Rudy Fichtenbaum, an economics professor at Wright State University, will be the new president of the American Association of University Professors, the organization announced late Wednesday. Fichtenbaum won 2,246 votes in the AAUP elections, nearly 1,000 votes more than Irene Mulvey, a professor of mathematics at Fairfield University, who was also competing for the post. “The current crisis calls on us to shift our focus and place our highest priority on organizing to defend our profession and genuinely reform higher education,” Fichtenbaum said in an e-mail statement after the results were announced. He has served as president of the AAUP’s Ohio Conference and has been a member of the organization’s National Council.
Higher Education Quick Takes
Franklin & Marshall College officials said Wednesday that the liberal arts college had fired its women's lacrosse coach in the wake of an investigation into a hazing complaint, Bloomberg reported. Franklin & Marshall officials said that they had dismissed Lauren Paul, whose team won a Division III national championship in 2009, and suspended a group of junior and senior players for conducting the hazing incident last year. “We make student athletes aware that there is a zero-tolerance policy against any form of hazing, and our coaches are responsible both for conveying and stewarding this policy,” Cass Cliatt, the college's spokeswoman, said in an e-mail to Bloomberg. “Not only is hazing a violation of our rules of conduct, it is against state law, and we cannot allow any activity in which students endanger themselves or others.”

- [Exercise aim]: Extend the higher education news briefs past their last sentence, keeping the same reporting style. The data that come after this text are not needed.

- [Available data]:
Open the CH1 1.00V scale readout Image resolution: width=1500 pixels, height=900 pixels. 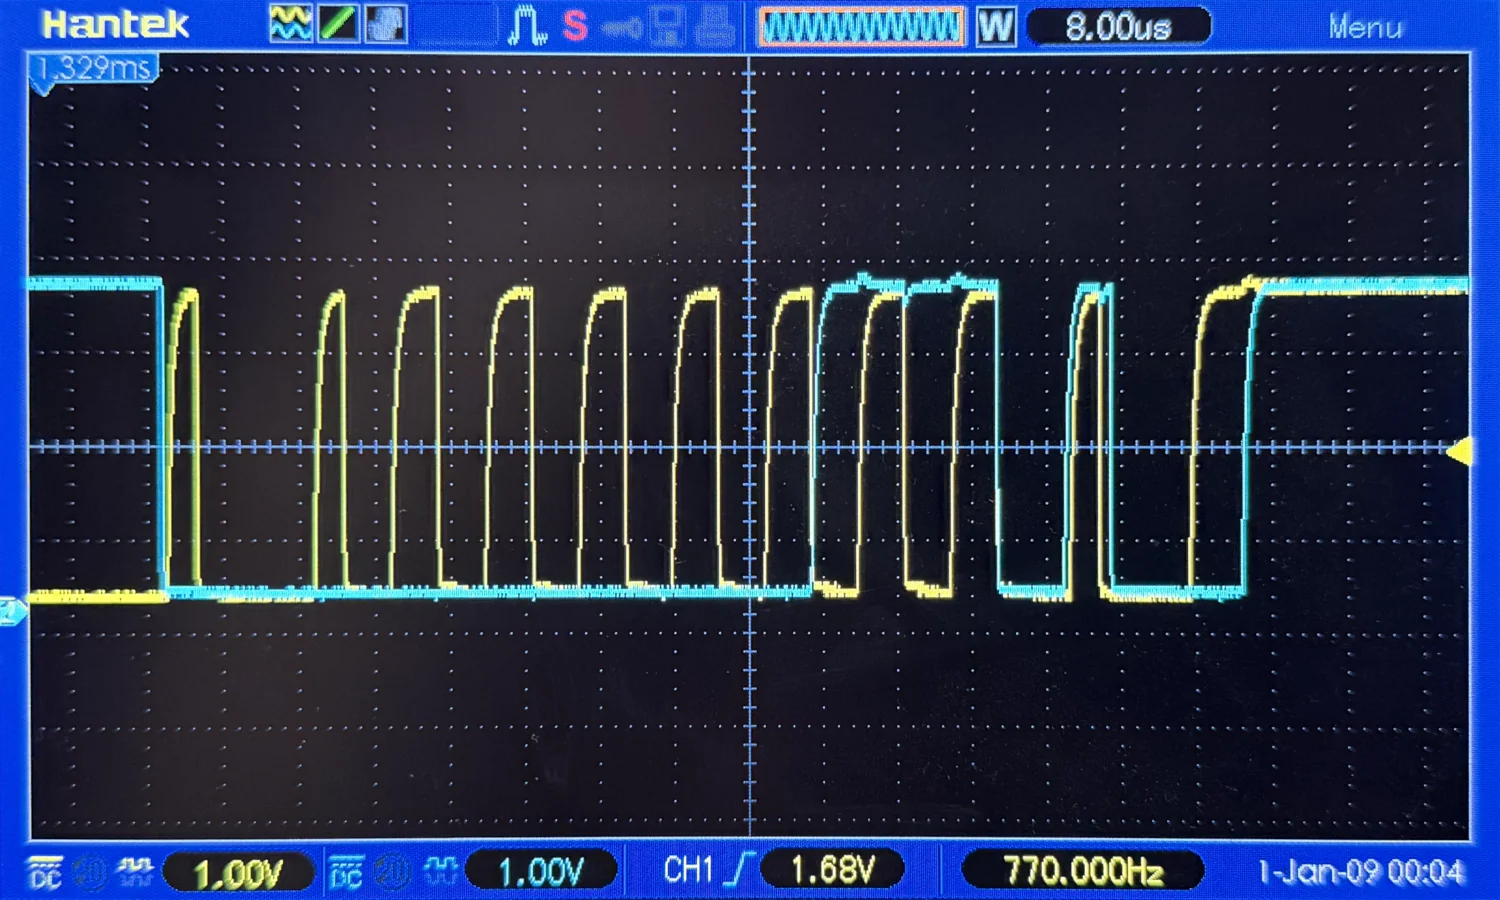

- [Result]:
The office of the chancellor of the California Community College has announced that its review of two-tiered tuition at community colleges in the state has found that the practice would be illegal. The office has been studying the issue since Santa Monica College announced a plan -- since abandoned -- to charge more for some high-demand courses. The chancellor's office consulted with the state attorney general's office on the issue, but a spokeswoman for the chancellor's office said that no formal opinion was requested or provided. But she said that, based on the review and the consultations, the chancellor's office is "comfortable" feeling that two-tiered tuition "is not permissible and is therefore illegal" under California's education code.
Complete College America today released a report that diagnoses the failure of the current national approach to remedial education. The study, which includes self-reported data from 31 states, found that students who place into remediation are unlikely to eventually earn a degree or even complete associated college-level courses. Across all sectors, the report found that 30 percent of students who complete remediation don't even attempt credit-bearing "gateway" courses within two years.
Among the fixes proposed by the group, which is at the forefront of the college completion movement, is the report's recommendation that states and colleges end traditional remediation and instead use "co-requisite models." Under this approach, colleges place remedial students into "redesigned first-year, full-credit courses with co-requisite built-in support, just-in-time tutoring, self-paced computer labs with required attendance and the like."
A U.S. Senate panel approved legislation Tuesday that would increase spending on the National Science Foundation by $240 million, or about 3.2 percent, in the 2013 fiscal year. The bill passed by the Senate Appropriations Subcommittee on Commerce, Justice, science, and related agencies would provide $7.3 billion for the NSF. The legislation would also provide a slight cut in funds for science programs at the National Aeronautics and Space Administration and a slight increase for the Commerce Department's National Institute of Standards and Technology.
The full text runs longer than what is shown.